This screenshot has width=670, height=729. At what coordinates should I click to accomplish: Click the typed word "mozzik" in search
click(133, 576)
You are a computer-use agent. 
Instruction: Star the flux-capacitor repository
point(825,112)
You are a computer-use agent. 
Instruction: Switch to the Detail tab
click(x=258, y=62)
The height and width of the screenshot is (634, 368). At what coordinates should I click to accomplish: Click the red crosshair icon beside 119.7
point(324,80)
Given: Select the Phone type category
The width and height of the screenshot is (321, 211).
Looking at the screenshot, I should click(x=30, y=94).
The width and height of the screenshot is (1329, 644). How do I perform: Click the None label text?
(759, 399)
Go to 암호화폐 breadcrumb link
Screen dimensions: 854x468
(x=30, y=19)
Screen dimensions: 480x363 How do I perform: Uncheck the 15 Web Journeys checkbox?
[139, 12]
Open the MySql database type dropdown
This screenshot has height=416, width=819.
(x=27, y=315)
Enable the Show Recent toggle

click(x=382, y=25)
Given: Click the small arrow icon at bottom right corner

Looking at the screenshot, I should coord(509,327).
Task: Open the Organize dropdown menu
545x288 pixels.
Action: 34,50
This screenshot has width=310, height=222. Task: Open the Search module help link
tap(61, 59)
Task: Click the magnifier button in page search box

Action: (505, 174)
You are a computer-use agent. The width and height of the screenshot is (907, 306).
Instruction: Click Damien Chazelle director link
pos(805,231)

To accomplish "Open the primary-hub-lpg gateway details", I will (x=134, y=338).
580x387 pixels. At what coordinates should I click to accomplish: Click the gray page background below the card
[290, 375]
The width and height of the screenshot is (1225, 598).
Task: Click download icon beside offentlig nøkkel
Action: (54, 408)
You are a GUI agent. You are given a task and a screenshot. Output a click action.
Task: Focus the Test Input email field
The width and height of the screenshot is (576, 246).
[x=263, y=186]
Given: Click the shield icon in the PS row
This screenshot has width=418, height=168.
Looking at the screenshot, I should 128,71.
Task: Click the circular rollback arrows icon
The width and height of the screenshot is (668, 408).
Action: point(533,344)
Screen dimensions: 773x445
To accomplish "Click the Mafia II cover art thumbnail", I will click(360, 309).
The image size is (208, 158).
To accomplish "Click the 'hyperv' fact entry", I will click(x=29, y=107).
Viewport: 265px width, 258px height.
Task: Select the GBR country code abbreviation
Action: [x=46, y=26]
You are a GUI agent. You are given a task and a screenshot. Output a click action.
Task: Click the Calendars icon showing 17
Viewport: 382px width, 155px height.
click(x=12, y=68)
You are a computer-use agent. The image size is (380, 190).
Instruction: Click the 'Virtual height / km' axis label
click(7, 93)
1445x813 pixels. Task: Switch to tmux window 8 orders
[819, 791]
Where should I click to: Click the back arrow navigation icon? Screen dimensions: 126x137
══════════
Convert all the lines above into a JSON list of strings, with one string per line and blank lines omitted.

[SOLUTION TO THIS PROBLEM]:
[
  "This screenshot has width=670, height=729. At what coordinates should I click to accomplish: Click the typed word \"mozzik\" in search",
  "click(133, 576)",
  "You are a computer-use agent. ",
  "Instruction: Star the flux-capacitor repository",
  "point(825,112)",
  "You are a computer-use agent. ",
  "Instruction: Switch to the Detail tab",
  "click(x=258, y=62)",
  "The height and width of the screenshot is (634, 368). At what coordinates should I click to accomplish: Click the red crosshair icon beside 119.7",
  "point(324,80)",
  "Given: Select the Phone type category",
  "The width and height of the screenshot is (321, 211).",
  "Looking at the screenshot, I should click(x=30, y=94).",
  "The width and height of the screenshot is (1329, 644). How do I perform: Click the None label text?",
  "(759, 399)",
  "Go to 암호화폐 breadcrumb link",
  "Screen dimensions: 854x468",
  "(x=30, y=19)",
  "Screen dimensions: 480x363 How do I perform: Uncheck the 15 Web Journeys checkbox?",
  "[139, 12]",
  "Open the MySql database type dropdown",
  "This screenshot has height=416, width=819.",
  "(x=27, y=315)",
  "Enable the Show Recent toggle",
  "click(x=382, y=25)",
  "Given: Click the small arrow icon at bottom right corner",
  "Looking at the screenshot, I should coord(509,327).",
  "Task: Open the Organize dropdown menu",
  "545x288 pixels.",
  "Action: 34,50",
  "This screenshot has width=310, height=222. Task: Open the Search module help link",
  "tap(61, 59)",
  "Task: Click the magnifier button in page search box",
  "Action: (505, 174)",
  "You are a computer-use agent. The width and height of the screenshot is (907, 306).",
  "Instruction: Click Damien Chazelle director link",
  "pos(805,231)",
  "To accomplish \"Open the primary-hub-lpg gateway details\", I will (x=134, y=338).",
  "580x387 pixels. At what coordinates should I click to accomplish: Click the gray page background below the card",
  "[290, 375]",
  "The width and height of the screenshot is (1225, 598).",
  "Task: Click download icon beside offentlig nøkkel",
  "Action: (54, 408)",
  "You are a GUI agent. You are given a task and a screenshot. Output a click action.",
  "Task: Focus the Test Input email field",
  "The width and height of the screenshot is (576, 246).",
  "[x=263, y=186]",
  "Given: Click the shield icon in the PS row",
  "This screenshot has width=418, height=168.",
  "Looking at the screenshot, I should 128,71.",
  "Task: Click the circular rollback arrows icon",
  "The width and height of the screenshot is (668, 408).",
  "Action: point(533,344)",
  "Screen dimensions: 773x445",
  "To accomplish \"Click the Mafia II cover art thumbnail\", I will click(360, 309).",
  "The image size is (208, 158).",
  "To accomplish \"Click the 'hyperv' fact entry\", I will click(x=29, y=107).",
  "Viewport: 265px width, 258px height.",
  "Task: Select the GBR country code abbreviation",
  "Action: [x=46, y=26]",
  "You are a GUI agent. You are given a task and a screenshot. Output a click action.",
  "Task: Click the Calendars icon showing 17",
  "Viewport: 382px width, 155px height.",
  "click(x=12, y=68)",
  "You are a computer-use agent. The image size is (380, 190).",
  "Instruction: Click the 'Virtual height / km' axis label",
  "click(7, 93)",
  "1445x813 pixels. Task: Switch to tmux window 8 orders",
  "[819, 791]",
  "Where should I click to: Click the back arrow navigation icon? Screen dimensions: 126x137"
]